In government bids with local preferences, everyone knows the game is rigged to give a set advantage, let’s say 10%, to local bidders. Knowing of that huge handicap, top out-of-town firms won’t bid if someone local can. Since “out of town” covers the entire globe but Miami, most innovative, high-quality businesses don’t bid – even those that also have big operations here.
Local firms know that not only do they get a 10% edge so they can raise bids, but that they don’t need to innovate or be particularly good. The only people they have to beat are here in town, firms that also know they can raise prices and neither innovate nor offer high quality.
Even good local bidders are deterred, knowing that inefficient competitors who normally couldn’t beat them for quality or price join in a 10% edge that will tilt results.
That leaves a much smaller pool of bidders, who then can all raise prices far above going rates; the firm that doesn’t get this bid gets the next one, and in every case bid prices are far too high. A small group of insiders usually wins. It’s called an oligopoly.
So government not only winds up paying more, it gets less quality. And local companies that specialize in government bids have no reason to push for either low prices or high quality – or get better.
There are subtleties to preference laws. In rules that Miami-Dade commissioners altered unanimously last week with no discussion, all vendors must now list all in-county operations, the number of employees who live in county, the number of residents in counties with which we have reciprocal arrangements, and the ratio of local employees to the firm’s overall workforce.
Anyone ruling on a contract – including commissioners – gets all that data.

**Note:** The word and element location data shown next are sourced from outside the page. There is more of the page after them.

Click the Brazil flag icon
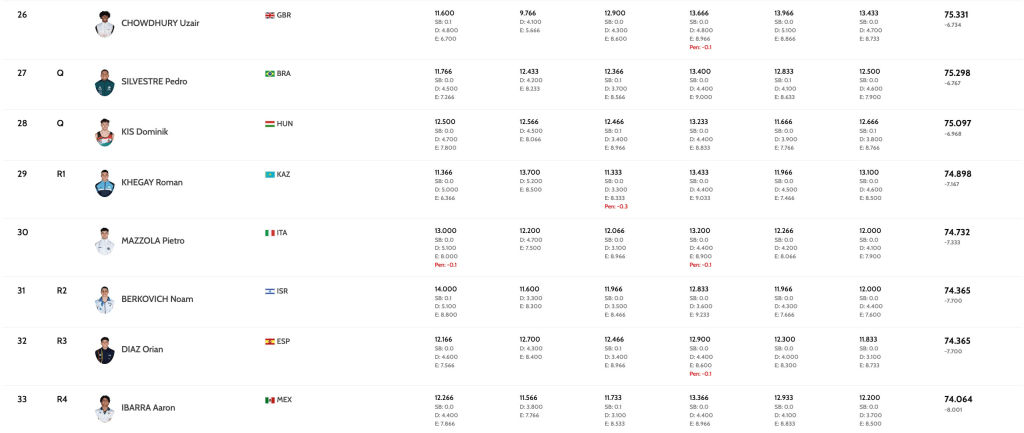This screenshot has width=1024, height=433. click(x=269, y=73)
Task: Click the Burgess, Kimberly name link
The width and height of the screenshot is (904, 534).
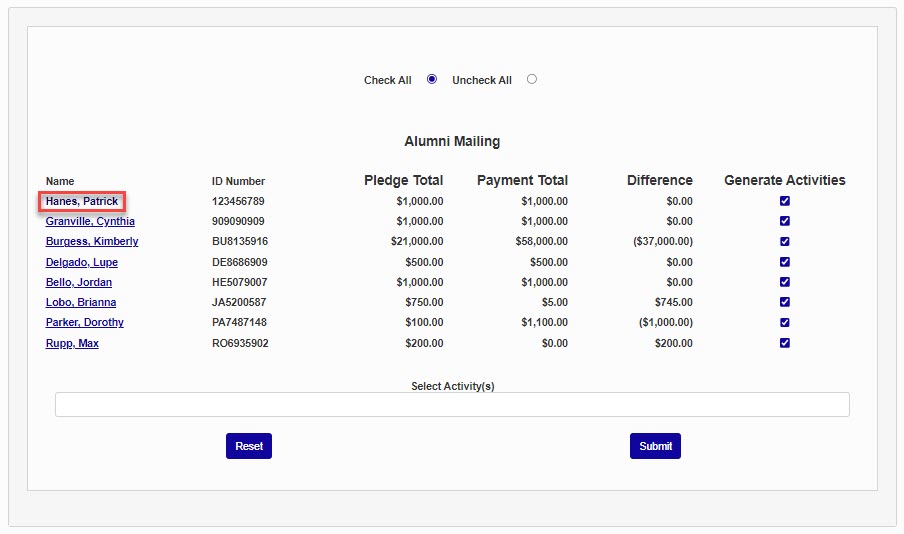Action: click(x=92, y=242)
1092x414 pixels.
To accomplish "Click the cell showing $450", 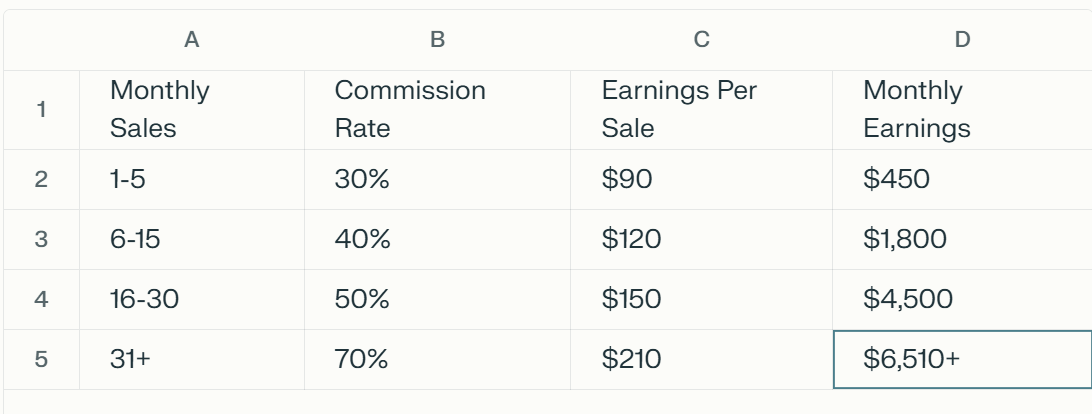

That’s more red tape, which in itself deters bids. Worse, it’s an implied threat: if commissioners see too little local involvement they’ll torpedo a contract. They’ve done it before.
Vendors all know the implications of those questions. The more involved they are outside of Miami-Dade, the less likely they are to bid here. That further limits bidder number and quality.

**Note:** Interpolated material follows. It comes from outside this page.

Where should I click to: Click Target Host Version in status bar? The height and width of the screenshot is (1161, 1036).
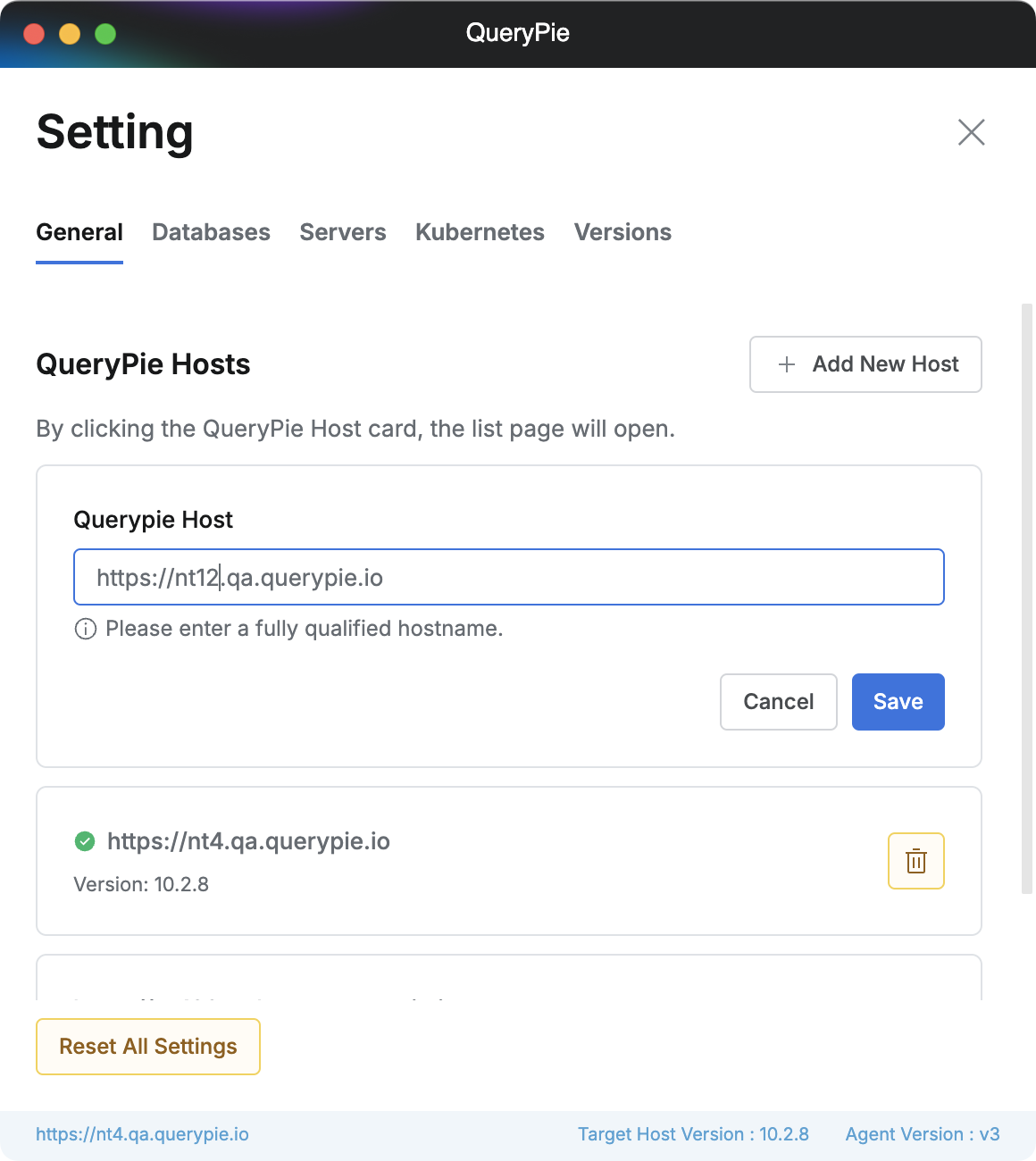[x=693, y=1134]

It’s Economics 101 – lack of competition raises prices, lowers quality, or both.
So, did our commissioners skip Economics 101, or are they fully aware of the impact but assume that voters aren’t?
Certainly, professional purchasers know preferences are just plain wrong. The Institute for Public Procurement, the National Association of State Purchasing Officials and the American Bar Association all oppose such roadblocks.
Among reasons the Virginia Association of Governmental Purchasing cites for opposes local preferences are: they cost taxpayers more, distort markets by buying from inefficient sources, decrease government efficiency, reduce competitive bidders, impede creativity, raise prices, and “create a subsidy for a few business taxpayers at the expense of all residential and business taxpayers.”
Internally in government, the Virginia group found, preferences add staff time and complicate picking a winner, increase bid protests, foment barriers elsewhere and breed legal challenges.
So why wasn’t any of that mentioned when the county enacted the latest of our long list of preference rules last week? No discussion, no dissent. And why didn’t the committee that recommended the new barriers discuss anything either?
Without preference rules, government buyers are supposed to take the best offers for the benefit of all taxpayers. Each added preference rule hobbles professionals in doing that, costing us both efficiency and money.
In a global hub that asks the rest of the world to come do business in Miami, when will even one commissioner challenge rules that repel the very businesses that we are wooing?
We are simultaneously costing taxpayers more and posting a “no outsiders wanted” sign on county hall, thus shooting ourselves not just in one foot but in both.